We will be talking about high-speed mobile internet, artificial intelligence, big data analytics, and cloud technology which are set to spearhead companies’ adoption of new technologies and they will look to machine learning and augmented and virtual reality for considerable business investment.

Which person in, or associated with, the industry would you most like to meet?

The person at CERN who one day thought ‘we haven’t got enough compute power, I know, let’s ask the world if we can borrow their unused processing capacity’, along with downloadable books, one of the first examples of an embryonic cloud.

What’s the most surprising thing you’ve learnt about the sector?

When I first entered the sector, certainly for the first 15 years, it was very conservative with the rate of change very slow.

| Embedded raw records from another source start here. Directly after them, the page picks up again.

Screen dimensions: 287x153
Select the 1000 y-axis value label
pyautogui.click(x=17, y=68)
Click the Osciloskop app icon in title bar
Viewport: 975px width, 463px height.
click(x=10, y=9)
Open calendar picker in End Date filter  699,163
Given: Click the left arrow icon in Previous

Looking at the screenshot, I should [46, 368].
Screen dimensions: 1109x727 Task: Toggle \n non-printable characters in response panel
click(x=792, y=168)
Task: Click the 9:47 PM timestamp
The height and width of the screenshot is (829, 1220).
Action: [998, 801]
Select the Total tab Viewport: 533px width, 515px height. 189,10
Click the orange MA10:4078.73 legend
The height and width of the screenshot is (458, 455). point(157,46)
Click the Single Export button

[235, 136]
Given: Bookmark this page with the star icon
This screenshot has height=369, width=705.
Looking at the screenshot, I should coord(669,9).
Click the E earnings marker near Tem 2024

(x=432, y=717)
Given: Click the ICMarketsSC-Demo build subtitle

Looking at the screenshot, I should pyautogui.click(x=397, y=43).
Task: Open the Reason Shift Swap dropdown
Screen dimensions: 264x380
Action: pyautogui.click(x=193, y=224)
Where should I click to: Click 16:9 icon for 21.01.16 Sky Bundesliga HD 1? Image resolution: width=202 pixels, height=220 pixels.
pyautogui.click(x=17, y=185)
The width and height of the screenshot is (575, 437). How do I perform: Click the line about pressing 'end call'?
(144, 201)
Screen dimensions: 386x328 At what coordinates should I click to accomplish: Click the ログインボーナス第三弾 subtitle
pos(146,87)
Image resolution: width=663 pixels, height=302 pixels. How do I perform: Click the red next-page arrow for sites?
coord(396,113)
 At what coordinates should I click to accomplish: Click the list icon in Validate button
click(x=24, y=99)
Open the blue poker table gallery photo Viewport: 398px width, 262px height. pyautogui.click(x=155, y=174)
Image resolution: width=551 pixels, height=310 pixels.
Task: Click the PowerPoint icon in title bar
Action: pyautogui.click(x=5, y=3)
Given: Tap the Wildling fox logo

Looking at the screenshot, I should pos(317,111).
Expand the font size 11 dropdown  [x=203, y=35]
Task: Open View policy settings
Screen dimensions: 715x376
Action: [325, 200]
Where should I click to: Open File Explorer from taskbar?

The rate of change over the last 5 years or so has increased exponentially and what is sure one day is no more the day after. 

You go to the bar at the Security IT Summit – what’s your tipple of choice?

A cold pint.

What’s the most exciting thing about your job?

Being at the forefront of change and forging trends.

And what’s the most challenging?

Change.

What’s the best piece of advice you’ve ever been given?

A quote from Ghandi which was along the lines of ‘live as if you were to die tomorrow. Learn as if you were to live forever.’

Peaky Blinders or Stranger Things?

Peaky Blinders, you can’t beat a bit of stylised gangsterism from the black country!